Herkese merhaba begonvillerim.

Nasıl gidiyor?

Bölüm şarkısı: Simge, konuşsana birtanem.
**
"Daha da derine ekersen, sevinirim. Köklerini toprağa rahatça salsın." dedim ona yolladığım begonvilleri bahçesine ekiyorduk.

"Şu an çiçek ektiğime bile inanamıyorum." dediğinde kıkırdadım.

"Gizleme ne olursun, saklama hislerini.. sende bana aşıksın, ahh. Hemde deliler gibi." dedim şarkıyı ona bakarak dillendirerek.

"Şarkı arşivin ne kadar da yoğun." dedi alayla. "Sesinde güzelmiş."

"Öyledir, ama bak cuk oturdu." dedim gülümseyerek.

Ekmeye çalıştığı begonvili ellerini tutarak daha da bastırıp üzerini toprakladım. "Bak böyle." dediğimde toprağa değil bana baktığını fark etmemle bende usulca ona baktım.

"Bir sürü begonvil var." dediğinde hızla başımı salladım.

"Gün gün ekeriz." dedim omuz silkerek.

"Biz sevgili değiliz, biliyorsun değil mi?" dediğinde yüreğimin acısını hissettim. Bakışlarıma yansıyan kırgınlığı hissetti mi bilmiyorum ama bakışları değişti. "Üzgünüm." dediğinde elimi kaldırıp onu susturdum.

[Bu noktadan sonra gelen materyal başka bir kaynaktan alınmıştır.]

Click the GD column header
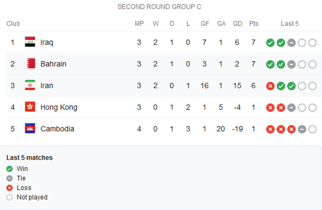322x210 pixels. click(x=237, y=24)
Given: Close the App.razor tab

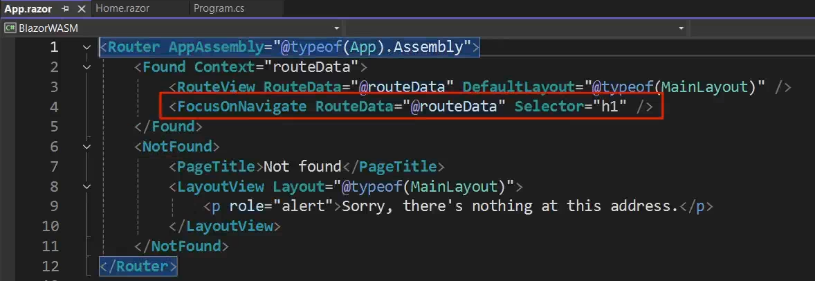Looking at the screenshot, I should point(82,9).
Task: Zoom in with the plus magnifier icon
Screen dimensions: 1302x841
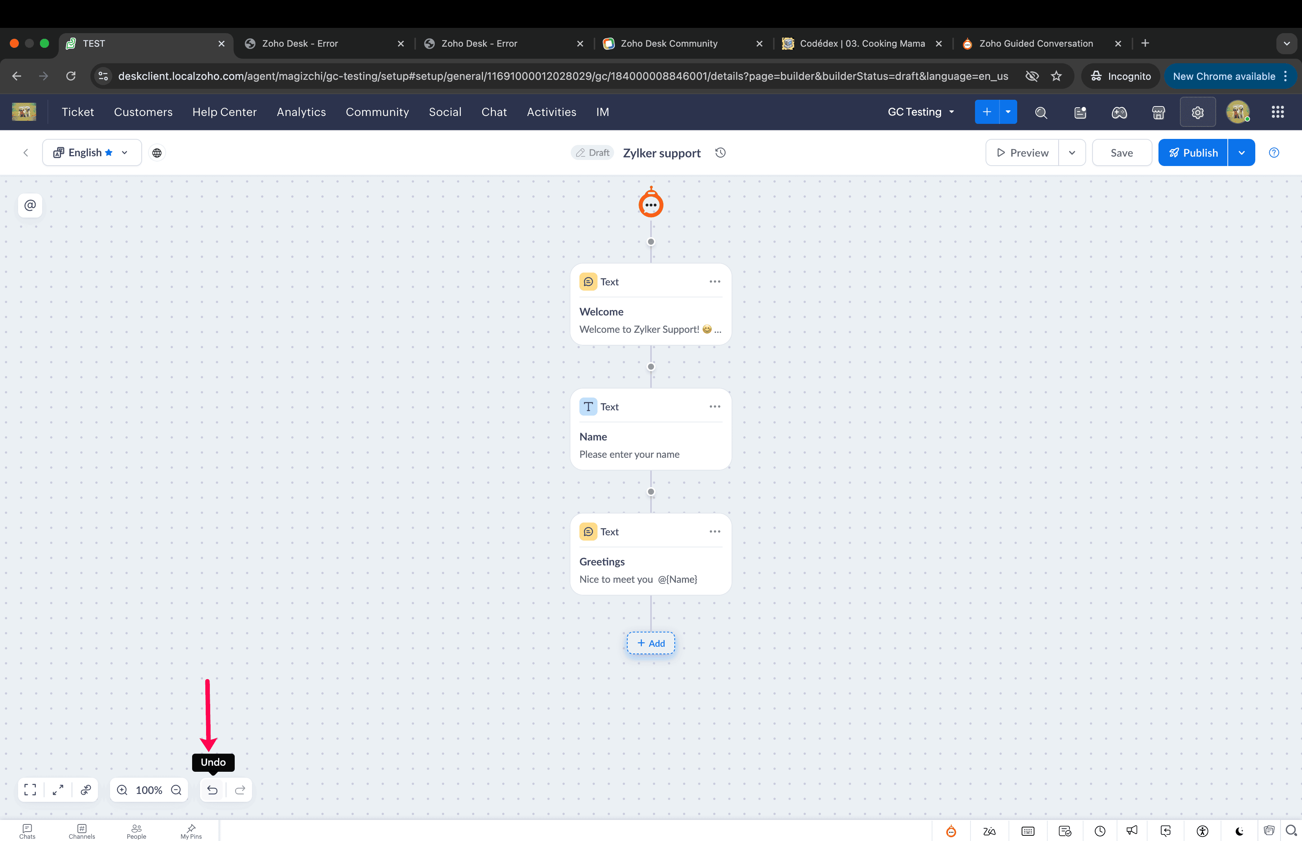Action: click(122, 790)
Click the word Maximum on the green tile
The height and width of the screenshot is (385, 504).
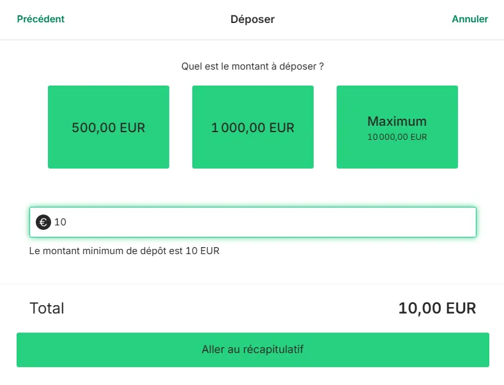397,121
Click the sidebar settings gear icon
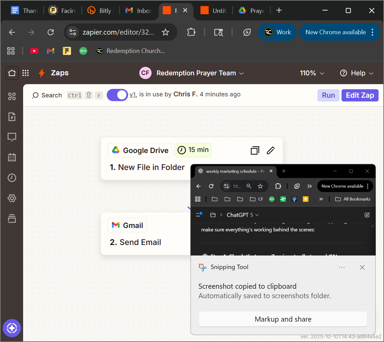 tap(12, 198)
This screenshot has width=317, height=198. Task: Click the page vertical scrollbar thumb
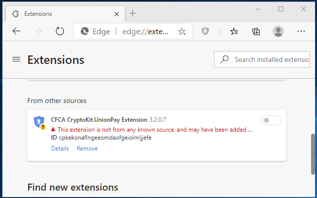313,153
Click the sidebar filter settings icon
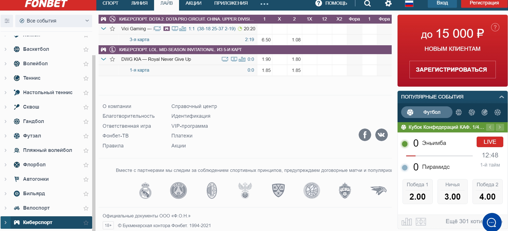 7,21
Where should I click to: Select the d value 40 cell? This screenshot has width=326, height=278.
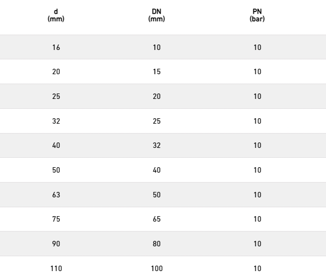[56, 145]
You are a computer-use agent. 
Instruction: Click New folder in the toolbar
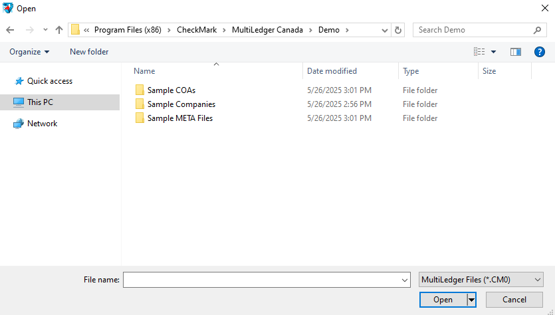[x=89, y=52]
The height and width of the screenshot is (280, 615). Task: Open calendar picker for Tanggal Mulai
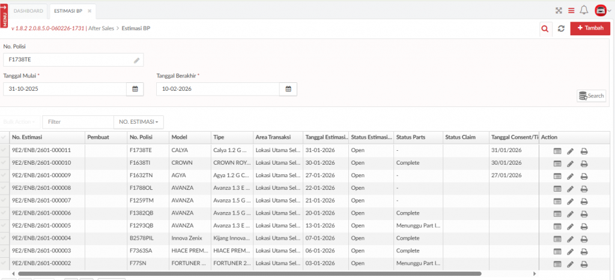point(135,89)
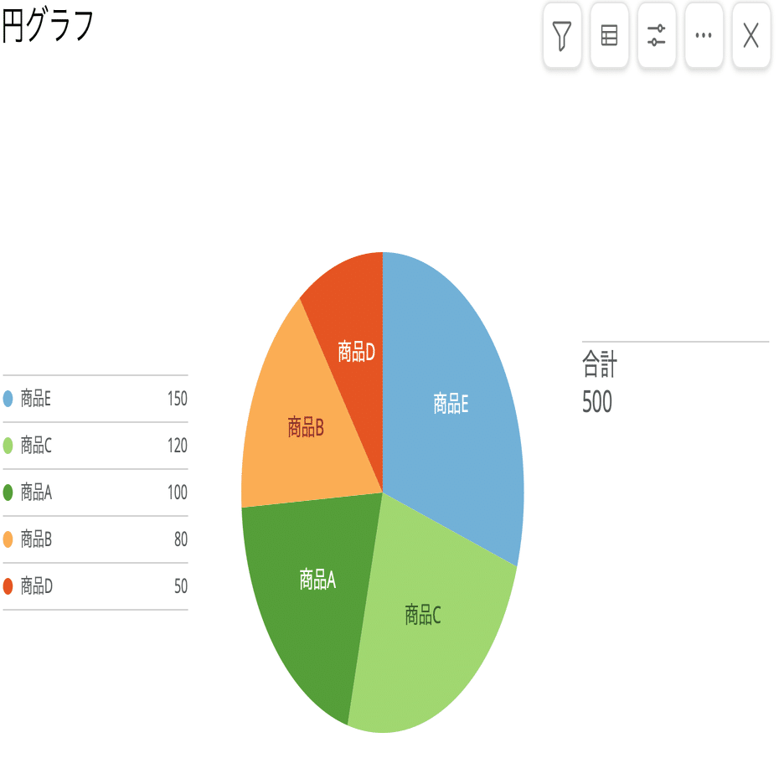Select the 商品B legend row label
This screenshot has width=784, height=784.
tap(36, 539)
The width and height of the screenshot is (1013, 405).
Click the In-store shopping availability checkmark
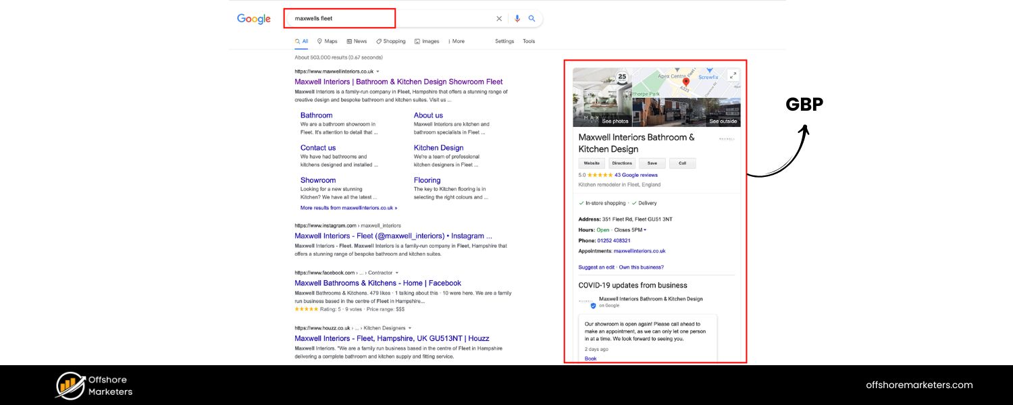point(581,203)
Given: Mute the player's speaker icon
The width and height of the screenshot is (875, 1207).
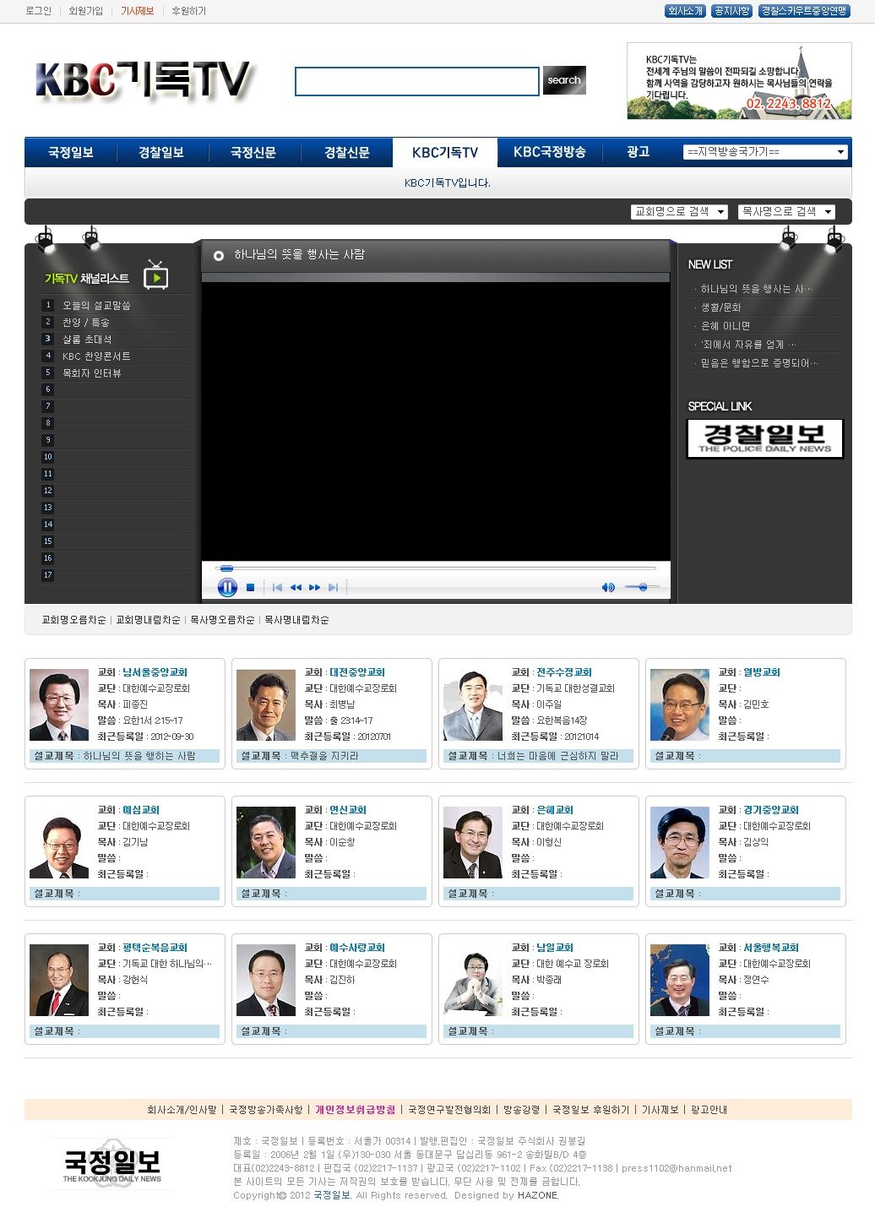Looking at the screenshot, I should coord(607,587).
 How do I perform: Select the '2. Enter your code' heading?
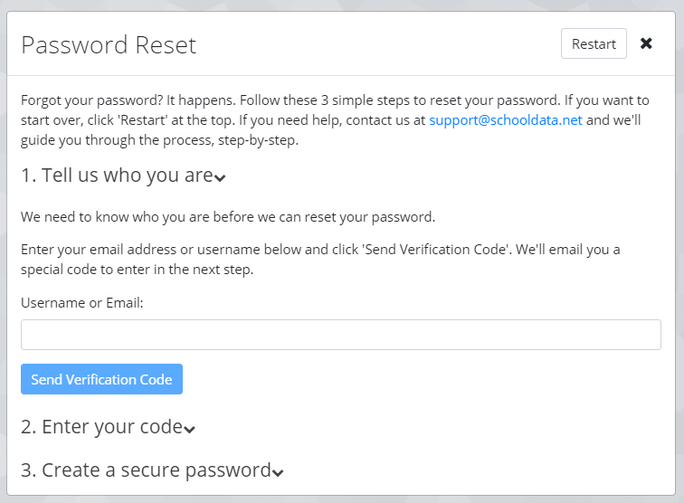[x=101, y=427]
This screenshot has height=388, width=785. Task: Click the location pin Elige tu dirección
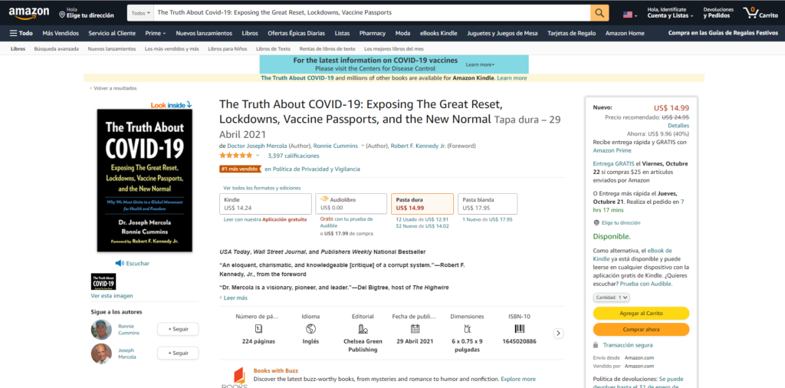pyautogui.click(x=86, y=13)
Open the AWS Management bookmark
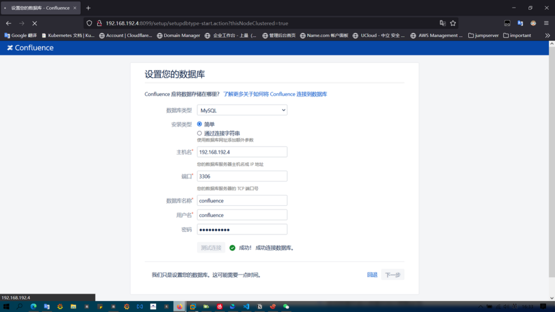The height and width of the screenshot is (312, 555). pos(436,36)
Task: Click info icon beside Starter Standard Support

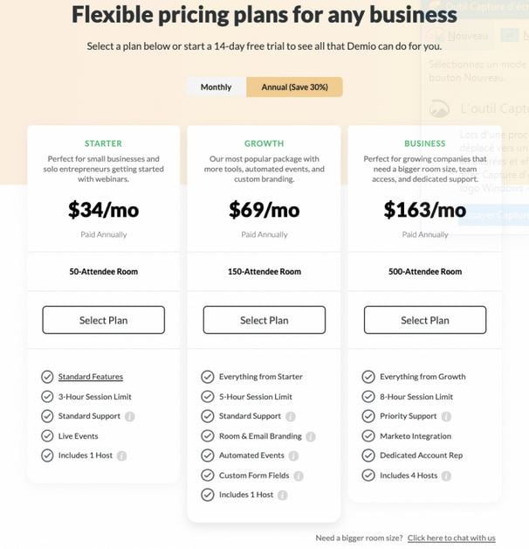Action: [x=130, y=416]
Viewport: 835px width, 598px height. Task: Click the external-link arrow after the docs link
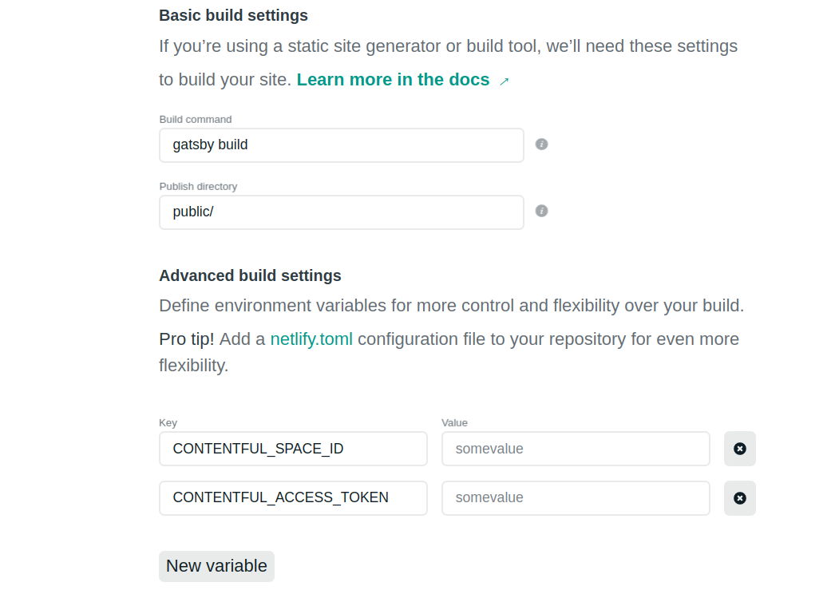point(504,81)
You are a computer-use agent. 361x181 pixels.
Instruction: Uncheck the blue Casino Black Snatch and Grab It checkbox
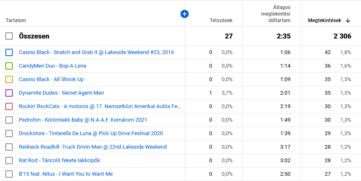9,52
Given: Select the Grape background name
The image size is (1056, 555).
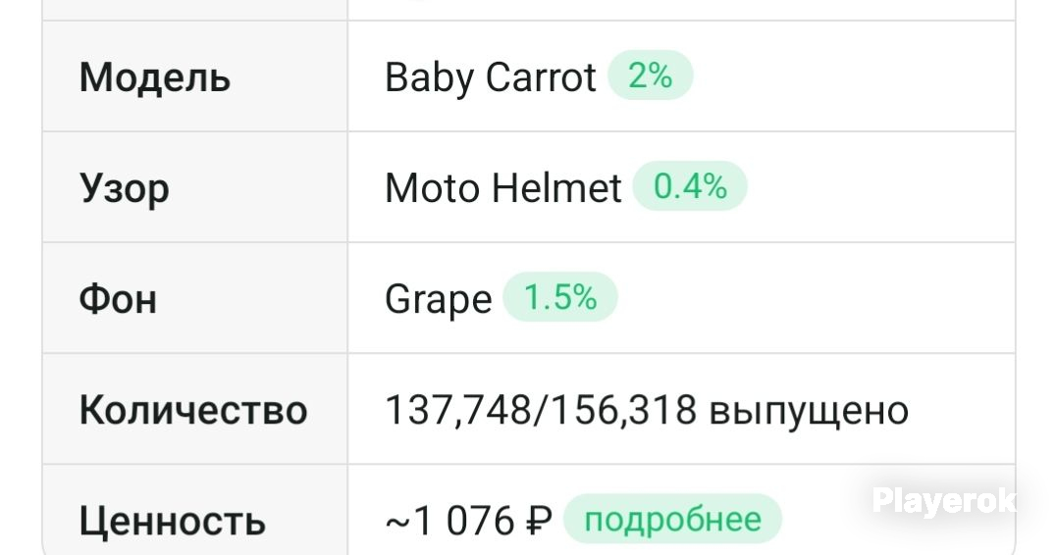Looking at the screenshot, I should pos(439,299).
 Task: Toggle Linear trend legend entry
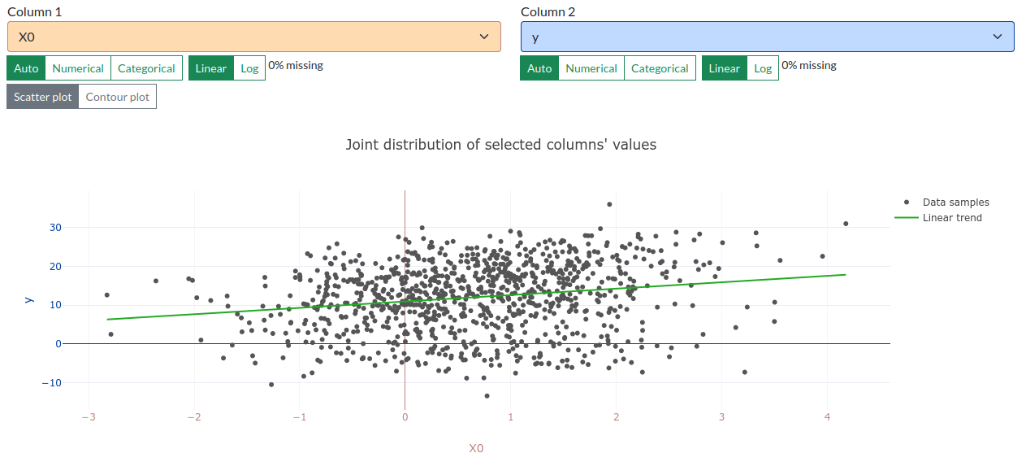(x=939, y=217)
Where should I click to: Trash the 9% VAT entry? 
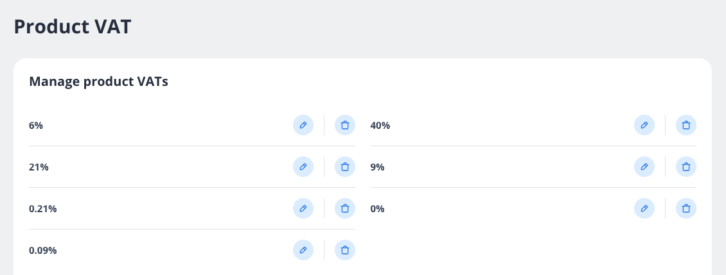point(686,167)
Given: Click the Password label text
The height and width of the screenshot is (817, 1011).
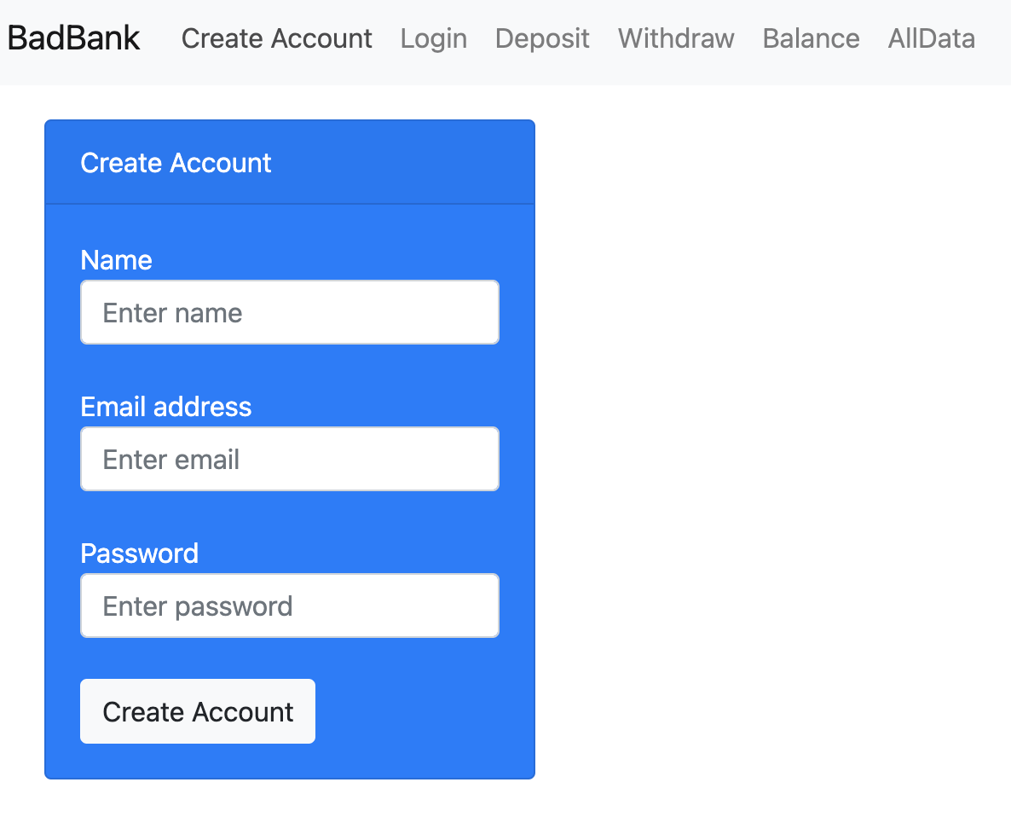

"Gerek yok, sevgili olmadığımızı, sadece benim sana aşık olduğumu biliyorum. Yarın şehir dışına çıkacağını bile biliyorum. Sadece..." deyip duraksadım. Ayağa kalktığımda o da ayağa kalkmıştı.
"Kimseye böyle sevgi dolu bakıp, onun kalbinden daha fazla yer edeceğin şeyler yapma, olur mu can içim?" dedikten sonra, hızla arkamı dönüp içeri girdim. Laptobumu çantasına yerleştirip el çantamı alıp kapıya adımladım, arkamdaki haraketlilikle ona döndüm, haki yeşili gözlerindeki pişmanlığı görmek istedim, ama göremedim. "Hoşçakal." dedikten sonra hızla evden ayrıldım.

Gözümden boşalan yaşlarla bana yaklaşan Giray'ı elimle durdurdum. "Seni sevmek bu kadar zor mu?" diye düşünmeden edemedim, birini seviyordunuz ve artık dünya onun ekseni etrafında dönüyordu.

Telefonumun çalmasıyla öfleyerek telefonu açtım.

"Efendim?" dedim.

"Her zaman ki sahildeyim." diyen Adem ile: "Yarım saate oradayım, şehrin dışındaydım." dedim.

"Tamamdır." dedikten sonra kapattık.

"Nur?" dedim telefonu açan arkadaşıma, "Bana bir valiz hazırla,  iki günlük olsun. Ayırtacağın otelin konumunu atacağım." dedim.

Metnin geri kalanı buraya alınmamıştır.